MELAMCHI PROJECT: Role Of Madhav Trio

What a coincidence, three persons with their first name Madhav drive Melamchi Drinking Water Project in crucial phases

Aug. 23, 2020, 8:18 p.m. Published in Magazine Issue: VOL. 14 No. 03, August 21, 2020 ( Bhadra 05, 2077) Publisher: Keshab Prasad Poudel Online Register Number: DOI 584/074-75

From the beginning to the end, the name Madhav has been associated with the Melamchi Drinking Water Project. Former Joint Secretary and senior Madhav Prasad Ghimire took the initial negotiations for funding.

Former minister and junior late Madhav Prasad Ghimire negotiated with Asian Development Bank and other development partners to make Melamchi Drinking Water Project possible. Ghimire, who died in a road accident, played a crucial role to convince Asian Development Bank to invest in the project.

After succeeding to negotiate with ADB in 2002, late Ghimire is said to have offered special puja to Dakchhin Kali while returning from Manila. Instead of going home, late Ghimire directly went to the temple to worship the goddess Kali for the success.

What a coincidence, as two Madhavs took part in the negotiations and signing of the project, another Madhav Belbase, secretary at the Ministry of Drinking Water, is now pursuing the final stage of completion of the project.

Due to the outburst of the gate caused by technical lapses in testing and commissioning of the tunnel, the project is likely to be delayed for a few months. However, it is now almost in the final stage of completion.

Malamchi-accident-Image2-Test.jpg

In this whole process of initiations, negotiations and additional financing of Melamchi Drinking Water Project, economic advisor to the prime minister Lal Shanker Ghimire, who retired as a secretary, has been an eye-witness.

Former secretary Ghimire, who joined as a section officer at the Foreign Aid Division in 1988, initiated the file to proceed on the Melamchi Drinking Water Project. Ghimire, who retired as a finance secretary last year, saw all the crises and processes of the project.

As it was formally negotiated by the late minister and then joint secretary at Ministry of Finance Madhav Ghimire in November 2000 with the Asian Development Bank to complete it by 2006, the project actually started in 2008.

The Asian Development Bank (ADB) Board of Directors approved the MWSP on 21 December 2000, and the project became effective on 28 November 2001.

It is a comprehensive water supply project to improve the health and wellbeing of the people in the Kathmandu Valley. It aims to alleviate the shortage of potable water in the valley by diverting water from the Melamchi River to the Kathmandu Valley.
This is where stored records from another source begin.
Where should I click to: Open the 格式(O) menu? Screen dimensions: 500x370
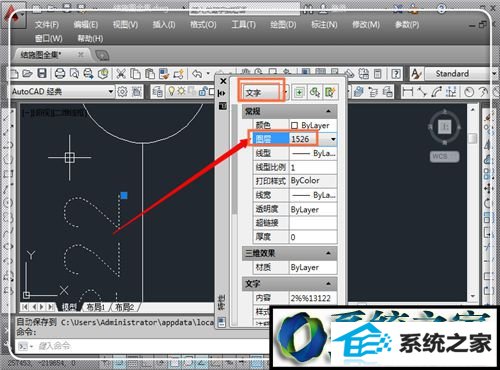pyautogui.click(x=203, y=24)
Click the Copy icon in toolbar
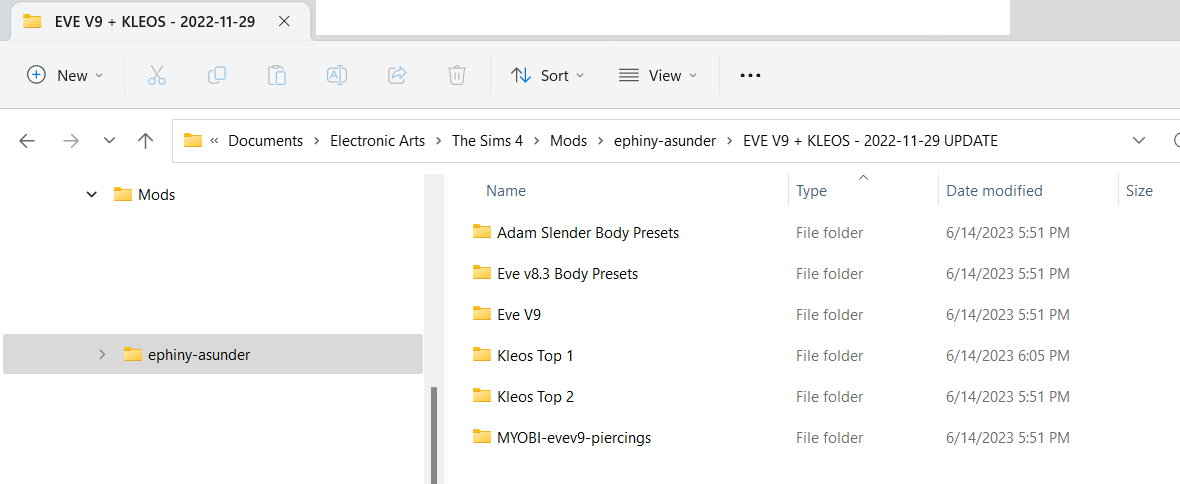 [x=217, y=75]
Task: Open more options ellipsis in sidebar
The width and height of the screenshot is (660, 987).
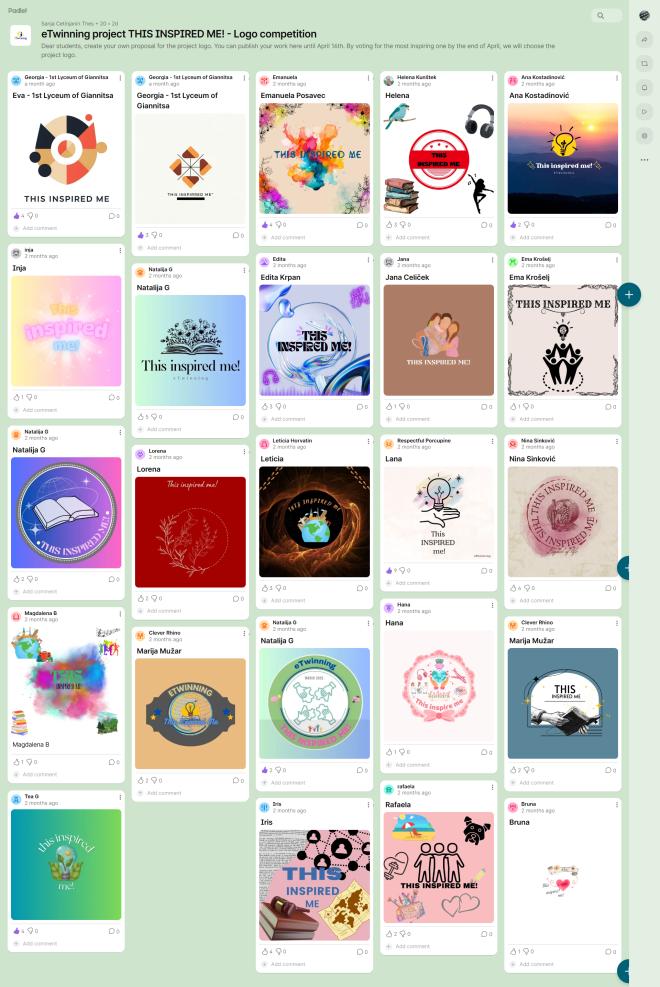Action: pyautogui.click(x=644, y=159)
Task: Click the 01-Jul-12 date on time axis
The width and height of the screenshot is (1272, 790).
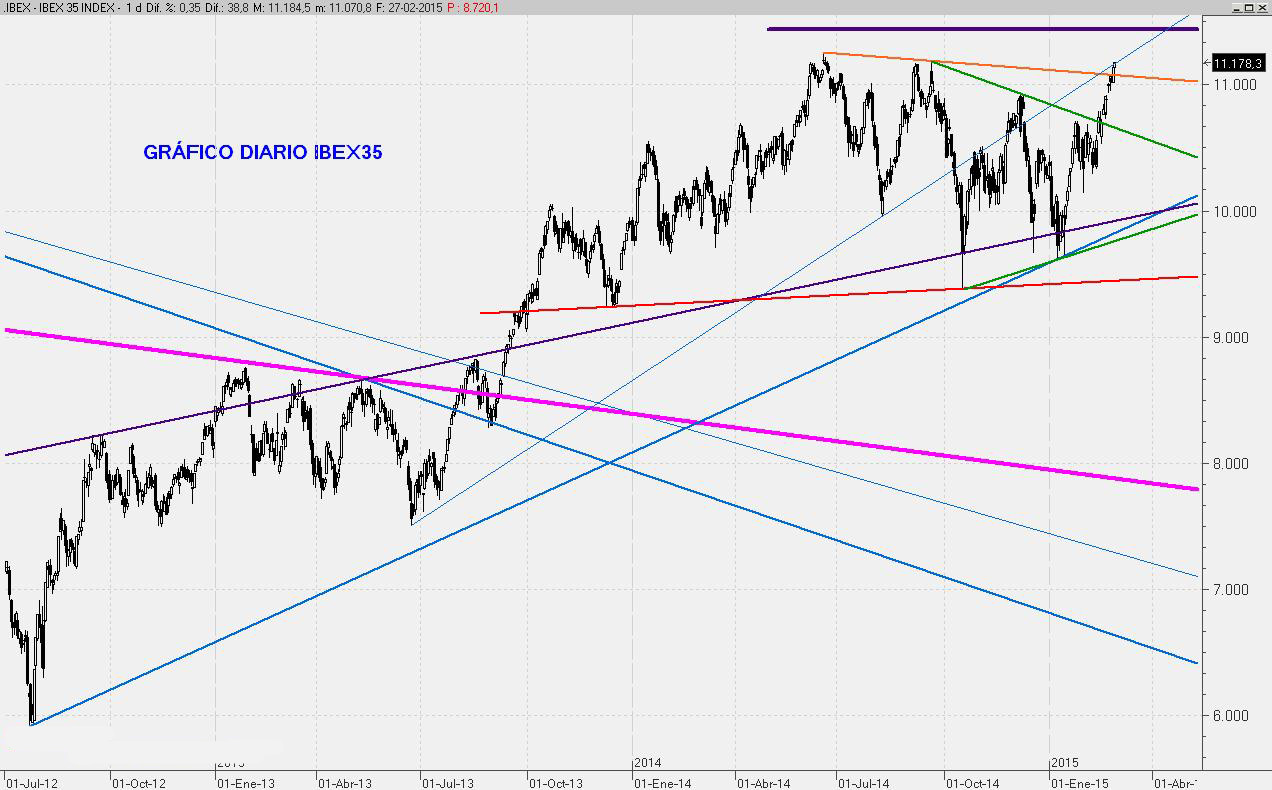Action: [30, 781]

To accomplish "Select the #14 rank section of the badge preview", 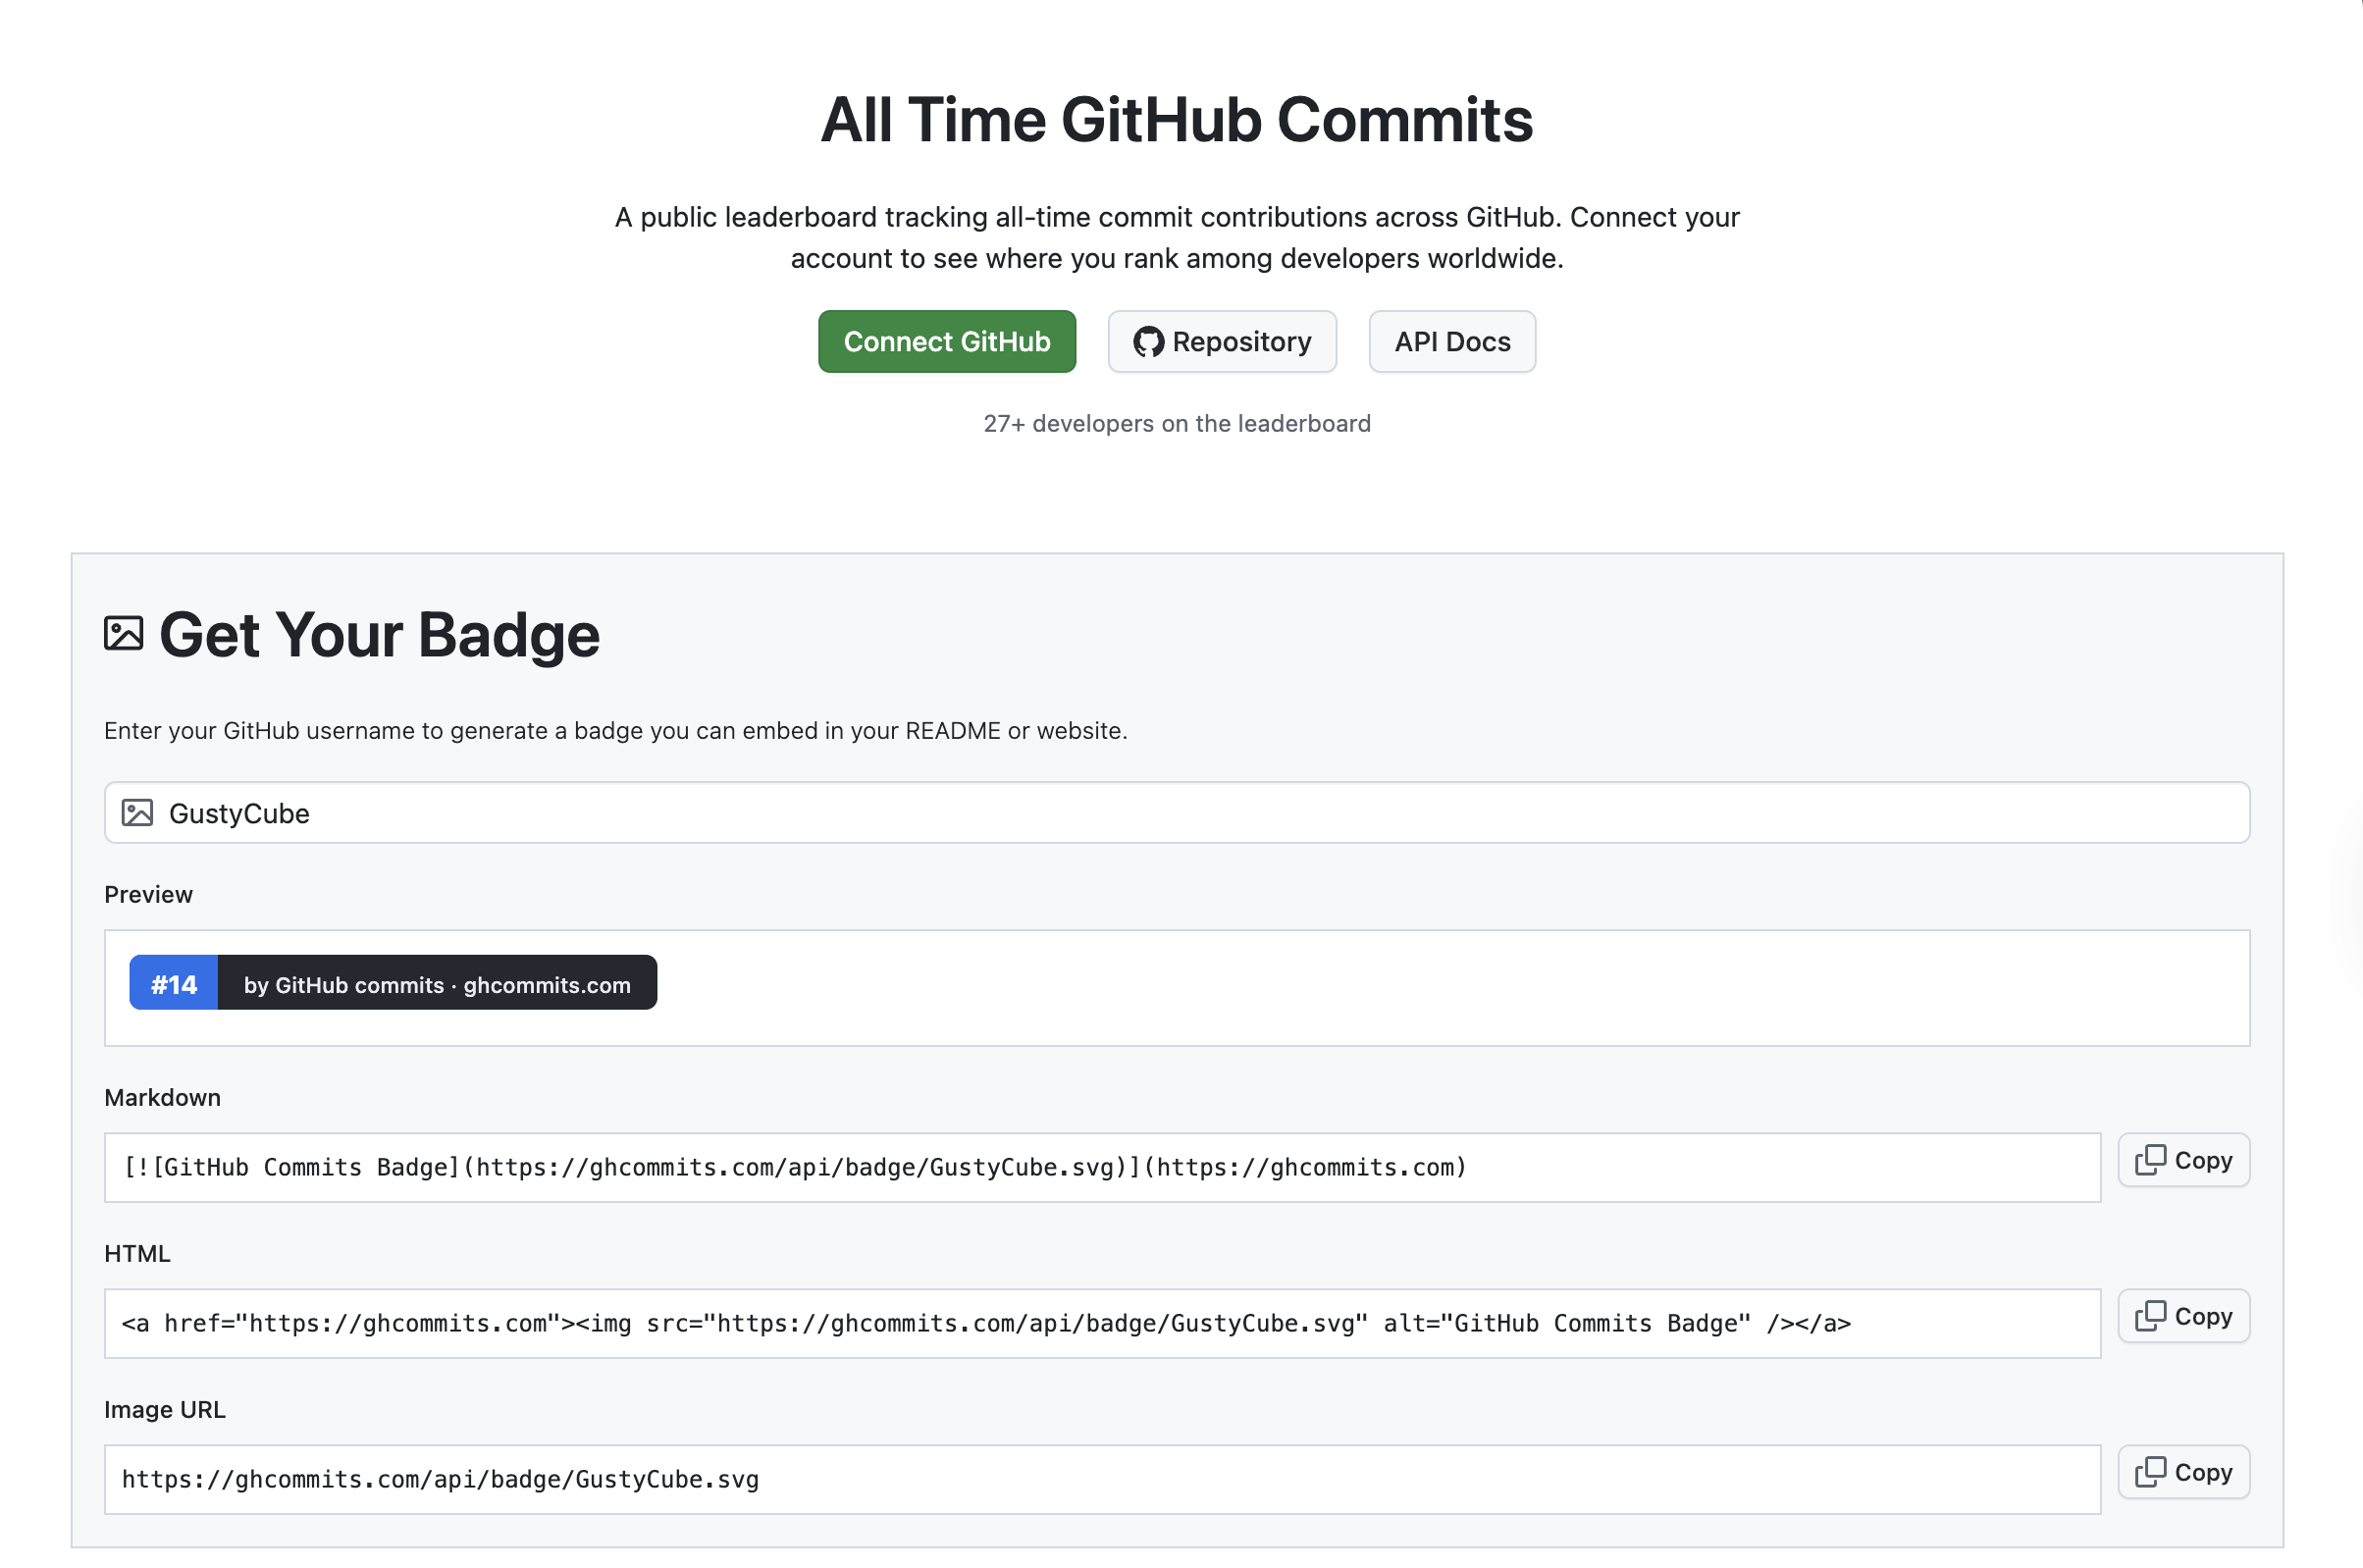I will [x=173, y=983].
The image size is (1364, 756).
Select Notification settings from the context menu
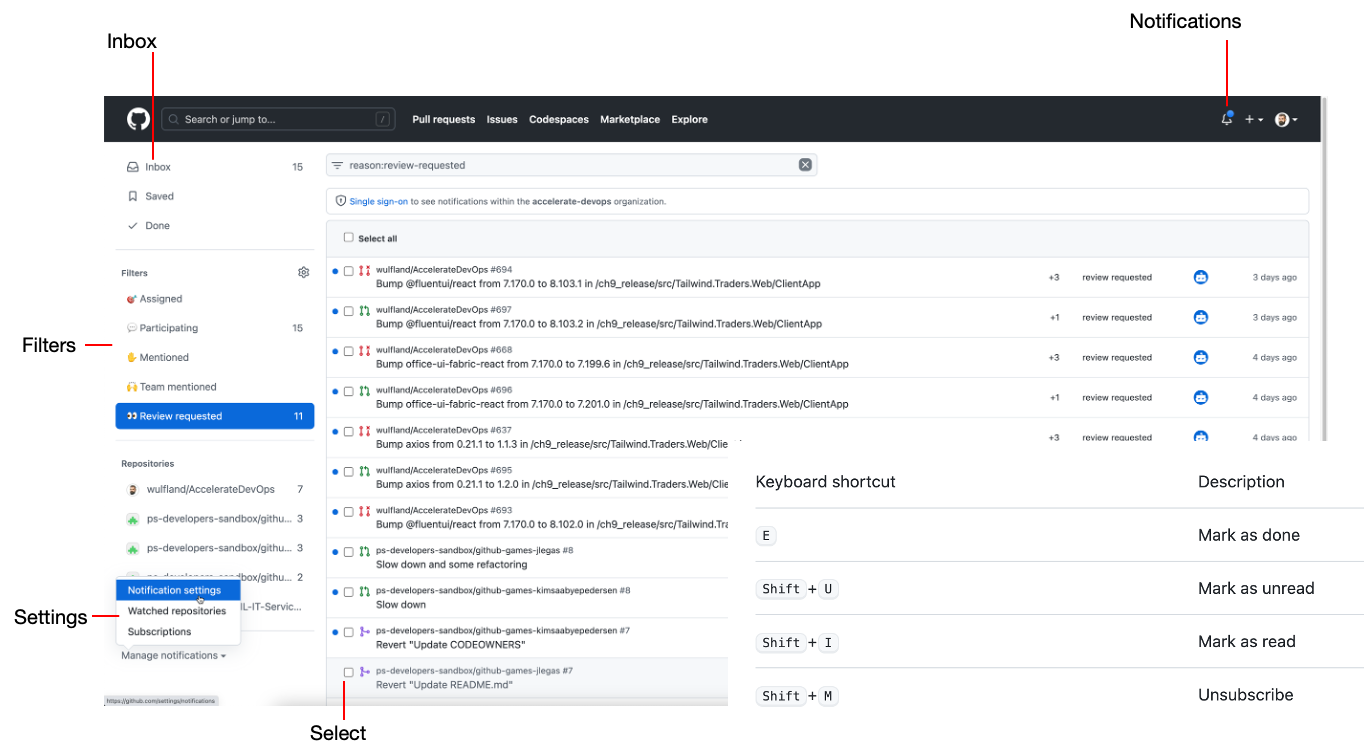[x=176, y=590]
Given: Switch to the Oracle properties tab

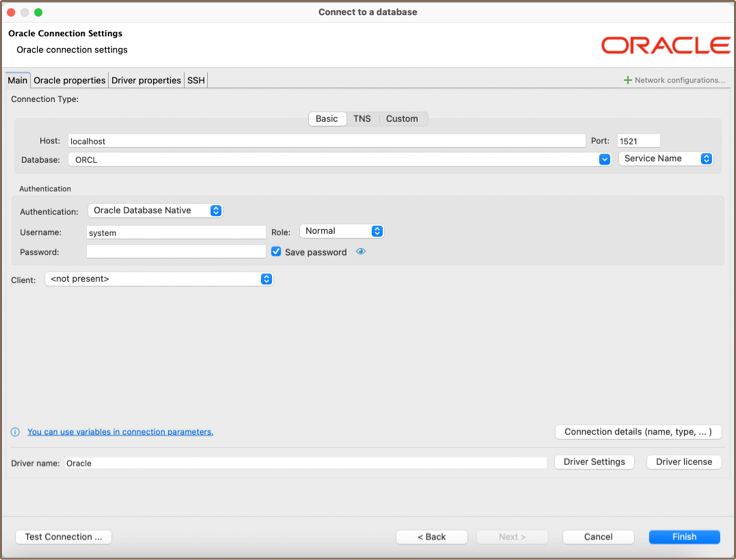Looking at the screenshot, I should [69, 80].
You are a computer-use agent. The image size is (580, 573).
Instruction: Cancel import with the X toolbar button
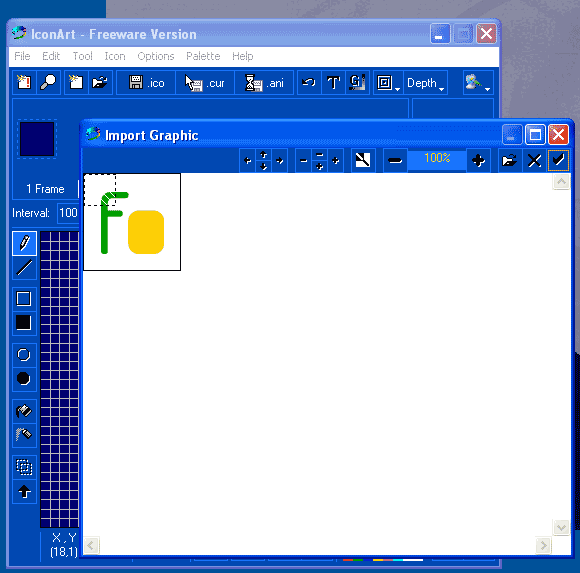click(x=534, y=161)
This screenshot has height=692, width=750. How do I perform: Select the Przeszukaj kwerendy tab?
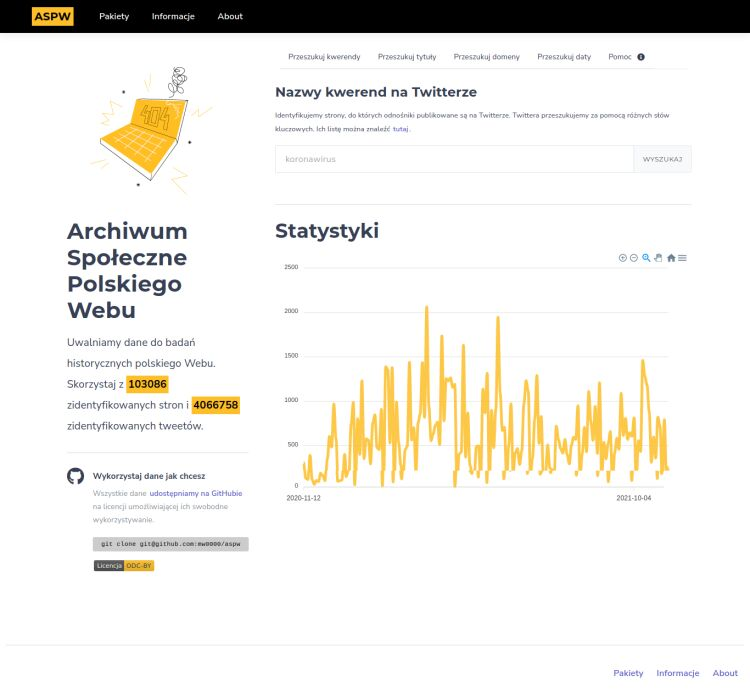point(324,57)
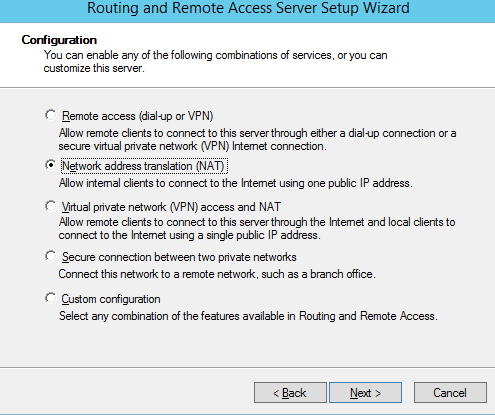Click the 'Select any combination of the features' description
The image size is (495, 415).
(248, 316)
However, major events and changing circumstances in Nepal have hampered the implementation of the MWSP since 2004. The government’s efforts to secure private sector participation to manage water services in the Kathmandu Valley were unsuccessful.

During the initial years of the MWSP, private sector bidders were not interested in a lease contract, supported by the World Bank, for the water services delivery.

When this led to significant delays in project start-up, the World Bank canceled its funding. A subsequent ADB-supported performance-based management contract also failed to attract private sector interest despite several years of focused efforts.

The government and ADB realized that private sector engagement in Nepal’s urban water sector was too difficult in the unpredictable sociopolitical environment of that time.

Consequently, the biggest civil works package under the MWSP—the 27.5 kilometers (km) Melamchi tunnel—was put on hold because the loan covenants included a condition that the performance-based management contract had to be awarded before the contract for the Melamchi tunnel.

One after another three development partners withdrew from the MWSP because of political developments from 2001- 2006 leaving a funding gap of $133 million equivalent. The MWSP experienced additional challenges.

With the consistent interest of the Asian Development Bank, the project finally started in 2008. For the additional funding, Lal Shanker Ghimire again was at the forefront.

Almost thirty-six years after it was conceived as an alternative source to supply drinking water to Kathmandu valley, Melamchi Drinking Water Project, which has seen many political, technical, administrative, managerial and natural disruptions, has finally started the commissioning and testing process carrying water to Kathmandu valley.

Many Prime ministers from late Krishna Prasad Bhattarai to other ministers might have aspired to lead the ministry during the beginning of Nepal’s mega project. However, what a coincidence, Minister Bina Magar, of the same age as the project, is leading the ministry with a competent team of technically sound secretary Madhav Belbase for this historic moment.